» **Fragmento citado**

↓

La cifra referida acusa, de entrada, un sesgo estadístico derivado del cambio, a principios de este año, en la metodología empleada para calcular el Índice Nacional de Precios al Consumidor; dicha modificación consistió en reducir el número de productos tomados en cuenta para la elaboración del indicador y derivó, en automático, en un ajuste a la baja en las estadísticas inflacionarias. Pero aun sin considerar esa distorsión, resulta arduo sostener que los resultados difundidos ayer por el Inegi reflejen una realidad caracterizada por el incremento generalizado en el precio de los productos básicos, por la volatilidad de las cotizaciones internacionales de los alimentos y por la aplicación de políticas gubernamentales con innegables componentes inflacionarios, como el incremento sistemático en el precio de los combustibles y la reducción de los subsidios a las tarifas eléctricas.
Tales inconsistencias, por lo demás, no son excepcionales, sino que forman parte de un patrón en el que las cifras oficiales terminan por volverse –ya sea por mediciones erráticas o por el empleo de categorías engañosas– eufemismos de la realidad. Como botón de muestra baste citar la tasa de desocupación en el país que, según el propio Inegi, se ubicó en 5.68 por ciento de la población económicamente activa en septiembre –casi cinco puntos porcentuales menos que en Estados Unidos, donde el desempleo alcanzó 9.1 por ciento–. El dato encierra una distorsión, por cuanto no incorpora situaciones de desempleo que son catalogadas, en cambio, como subempleo e informalidad, y colisiona, además, con el sentir generalizado de que la oferta laboral en el país es mucho más precaria e insuficiente que en la nación vecina del norte: al fin de cuentas, y a contrapelo de lo que podría inferirse de las estadísticas oficiales, miles de mexicanos continúan cruzando diariamente la frontera hacia Estados Unidos con la esperanza de acceder a alguna forma de trabajo remunerado y, en consecuencia, a condiciones de vida mejores que las que encuentran en México.
Algo similar a lo anterior ocurrió durante el sexenio pasado, cuando el gobierno federal, carente de capacidad o de voluntad política para combatir la pobreza en los hechos, se dedicó a borrarla de las cifras oficiales mediante la redefinición de los criterios hasta entonces empleados para elaborar las estadísticas correspondientes, y con ello dejó fuera del conteo a buena parte de los pobres del país.
Pero las cuestionables mediciones oficiales no son, por desgracia, los únicos elementos de distorsión de la realidad puestos en práctica por el gobierno en turno. El pasado lunes, al inaugurar la Semana Nacional de la Pequeña y la Mediana Industria, el titular del Ejecutivo federal, Felipe Calderón, criticó a los gobiernos federales de la década de los 80 que “empezaron a tomar deudas y deudas, sin rendir cuentas a nadie, hasta que un día esas deudas se hicieron impagables”. Tales aseveraciones han de ser contrastadas con el vertiginoso incremento de los débitos totales del sector público federal, que en el más reciente año crecieron a razón de mil 667 millones de pesos diarios, según cifras de la Secretaría de Hacienda y Crédito Público; semejantes números permiten ponderar el peligroso crecimiento de un fenómeno que en otras épocas, en efecto, llevó al país a escenarios de pesadilla y que hoy, sin embargo, es soslayado en el discurso oficial.

↑

» **Datos proporcionados**
↓

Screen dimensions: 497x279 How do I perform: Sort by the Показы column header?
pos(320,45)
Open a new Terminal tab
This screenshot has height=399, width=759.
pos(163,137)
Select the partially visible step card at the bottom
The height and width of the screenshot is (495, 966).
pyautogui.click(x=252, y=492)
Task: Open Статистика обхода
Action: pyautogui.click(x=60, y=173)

↑

» **Tarea 1**
¿Por qué, según el fragmento citado, el dato de desocupación del Inegi encierra una distorsión? Explícalo en una o dos oraciones.
» **Tarea 2**
Reproduce al pie de la letra el pasaje del fragmento citado que empieza con "La cifra referida" y sigue hasta "las tarifas eléctricas.".
» **Tarea 3**
Por favor, enumera los rasgos con los que el fragmento citado caracteriza la realidad que, a su juicio, no reflejan los resultados difundidos por el Inegi sobre los precios.

» **Respuesta 1**
Porque no incorpora situaciones de desempleo que, en cambio, se catalogan como subempleo e informalidad.

» **Respuesta 2**
La cifra referida acusa, de entrada, un sesgo estadístico derivado del cambio, a principios de este año, en la metodología empleada para calcular el Índice Nacional de Precios al Consumidor; dicha modificación consistió en reducir el número de productos tomados en cuenta para la elaboración del indicador y derivó, en automático, en un ajuste a la baja en las estadísticas inflacionarias. Pero aun sin considerar esa distorsión, resulta arduo sostener que los resultados difundidos ayer por el Inegi reflejen una realidad caracterizada por el incremento generalizado en el precio de los productos básicos, por la volatilidad de las cotizaciones internacionales de los alimentos y por la aplicación de políticas gubernamentales con innegables componentes inflacionarios, como el incremento sistemático en el precio de los combustibles y la reducción de los subsidios a las tarifas eléctricas.

» **Respuesta 3**
- El incremento generalizado en el precio de los productos básicos
- La volatilidad de las cotizaciones internacionales de los alimentos
- La aplicación de políticas gubernamentales con innegables componentes inflacionarios, como el incremento sistemático en el precio de los combustibles y la reducción de los subsidios a las tarifas eléctricas